After Draper delay, ‘Mad Men’ returns
BY LORI RACKL TV Critic email@example.com March 22, 2012 7:26PM
What’s next for Don Draper (Jon Hamm) after his binges of booze and bad decisions last season? Viewers find out Sunday on AMC.
‘MAD MEN’ ★★★★
Season premiere 8 to 10 p.m. Sunday on AMC
Updated: April 26, 2012 8:09AM
Seventeen long months. Practically enough time for January Jones to have had two babies.
That’s how long AMC’s hit show, “Mad Men,” has been off the air — something fans of the four-time Emmy Award winner for best drama are acutely aware of.
Plenty of factors reportedly contributed to the program’s Grand Canyon-sized gap between seasons four and five: Proposals to cut the show’s budget and pare back the running time to squeeze in more commercials. Scheduling issues at the basic cable network. Contract negotiations with “Mad Men” creator Matthew Weiner, who admitted to briefly quitting the show last year when talks hit their nadir.
The break “went on longer than anybody wanted it to,” said John Slattery, who plays the silver-haired king of one-liners, Roger Sterling. “But Matt has come back with I think the best season yet, which is a pretty good antidote to a 17-month hiatus.”
A two-hour episode on Sunday kicks off the much-anticipated fifth season of this ad agency drama set in the ’60s. But before we get to that, a brief refresher is in order on where we left things back in October 2010.
The year was 1965, and Sterling Cooper Draper Pryce was reeling from the loss of its cash-cow tobacco client, Lucky Strike.
Betty’s (January Jones) new marriage was showing signs of strain and daughter Sally (Kiernan Shipka) continued to struggle with her parents’ divorce.
Buxom Joan (Christina Hendricks) backed out of an abortion and decided to keep Roger’s baby, hoping to pass it off as her Vietnam-bound husband Greg’s.

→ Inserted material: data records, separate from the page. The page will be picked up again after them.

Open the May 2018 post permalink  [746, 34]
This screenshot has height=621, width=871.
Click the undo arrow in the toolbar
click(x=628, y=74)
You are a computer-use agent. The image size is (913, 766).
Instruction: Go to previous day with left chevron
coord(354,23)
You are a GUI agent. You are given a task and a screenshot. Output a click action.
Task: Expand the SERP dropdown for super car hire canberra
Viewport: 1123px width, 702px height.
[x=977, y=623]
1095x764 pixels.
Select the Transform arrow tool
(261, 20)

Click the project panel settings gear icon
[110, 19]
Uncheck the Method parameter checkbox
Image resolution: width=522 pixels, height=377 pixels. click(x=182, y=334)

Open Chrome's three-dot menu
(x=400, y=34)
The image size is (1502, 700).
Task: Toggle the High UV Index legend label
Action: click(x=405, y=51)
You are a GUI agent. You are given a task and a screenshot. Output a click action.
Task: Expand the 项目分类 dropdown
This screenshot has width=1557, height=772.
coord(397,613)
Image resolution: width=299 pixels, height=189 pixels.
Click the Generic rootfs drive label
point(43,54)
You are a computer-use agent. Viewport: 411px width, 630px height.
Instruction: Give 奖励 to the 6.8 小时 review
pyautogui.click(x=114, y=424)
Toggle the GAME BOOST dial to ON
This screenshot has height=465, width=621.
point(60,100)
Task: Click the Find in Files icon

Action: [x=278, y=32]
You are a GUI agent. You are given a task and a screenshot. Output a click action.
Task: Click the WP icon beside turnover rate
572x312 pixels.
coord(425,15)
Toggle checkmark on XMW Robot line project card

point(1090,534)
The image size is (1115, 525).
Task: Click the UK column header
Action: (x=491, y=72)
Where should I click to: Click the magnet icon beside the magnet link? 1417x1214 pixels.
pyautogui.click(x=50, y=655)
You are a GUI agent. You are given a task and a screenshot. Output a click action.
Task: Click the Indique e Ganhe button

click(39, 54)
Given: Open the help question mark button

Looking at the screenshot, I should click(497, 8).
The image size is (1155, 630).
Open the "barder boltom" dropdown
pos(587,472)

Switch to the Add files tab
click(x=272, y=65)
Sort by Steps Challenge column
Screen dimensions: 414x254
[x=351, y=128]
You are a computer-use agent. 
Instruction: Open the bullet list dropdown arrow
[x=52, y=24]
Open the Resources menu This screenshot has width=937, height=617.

After spending much of the season hovering around rock bottom in a boozy stupor, the series’ secretive, self-destructive central character, Don Draper (Jon Hamm), surprised everyone when he popped the question to his sexy young secretary, Megan (Jessica Pare).
So what happens next? I can’t say without revealing some spoilers, which I won’t. (And not just because Weiner sent a letter to TV critics asking them to keep quiet about virtually everything, including the year season five takes place.) After all, one of the biggest joys of “Mad Men” is watching the story zig when you expect it to zag.
“There are a couple of surprises this season that I wish I could watch people watch,” said Slattery, adding that after five years, he’s grown used to “talking about a show we can’t talk about.”
“It’s a very interesting season, tone wise,” he said. “It echoes the first season. There’s some taking stock of the characters and the point to which they’ve come, and then a sort of surprising departure from there.”
Another joy of “Mad Men” is its impeccable attention to period detail, from the clothing to the lingo and the music.
A few critics recently called it to Weiner’s attention that a Dusty Springfield song played during a party scene in the season premiere was released six months after the episode was supposed to take place.
“Because of this we have replaced this song with one more suited to the time period,” Weiner said last week in a statement. “Although we take license for artistic purposes with the end-title music, we never want the source music to break from the time period we are trying to re-create.”
Without giving too much away, it’s safe to say that as “Mad Men” starts its fifth season, Sterling Cooper Draper Pryce isn’t the only place suffering from instability. The nation’s civil unrest is shifting from simmer to boil; both race relations and, to a lesser extent, the Vietnam War play into the premiere.
“We’re in this period of time where things are changing all around them,” said Slattery, whose character remains rudderless without his prized Lucky Strike account.
Drumming up new business to fill that void is key to Sterling Cooper’s survival, but put-upon Pete (Vincent Kartheiser) feels like he’s the only one in the company who’s doing anything about it.
“What are you suggesting?” Roger asks Pete in the premiere, after Pete has summoned the four partners into his cramped office, where they’re forced to squeeze together on one couch.
“He’s suggesting that you give him his office,” Bert Cooper replies.
“Well, forget it,” Roger says.
“Where am I supposed to conduct business?” Pete protests.
“In the crapper for all I care,” Roger retorts with his trademark candor. “I’m a full partner and you’re a junior. So sorry, Charlie. Them’s the breaks.”
One thing I can say about the episode is that it’s damn funny. After a dark and often depressing season four, it’s refreshing to start things off on a more jovial, lighter note.
That’s not to say the premiere is devoid of angst, disappointment and drama. It’s just buoyed by an unusually high amount of humor, which might be Weiner’s way of rewarding the show’s nearly 4 million viewers for sticking around the past 17 months.
Said Slattery: “This season will have been worth the wait.”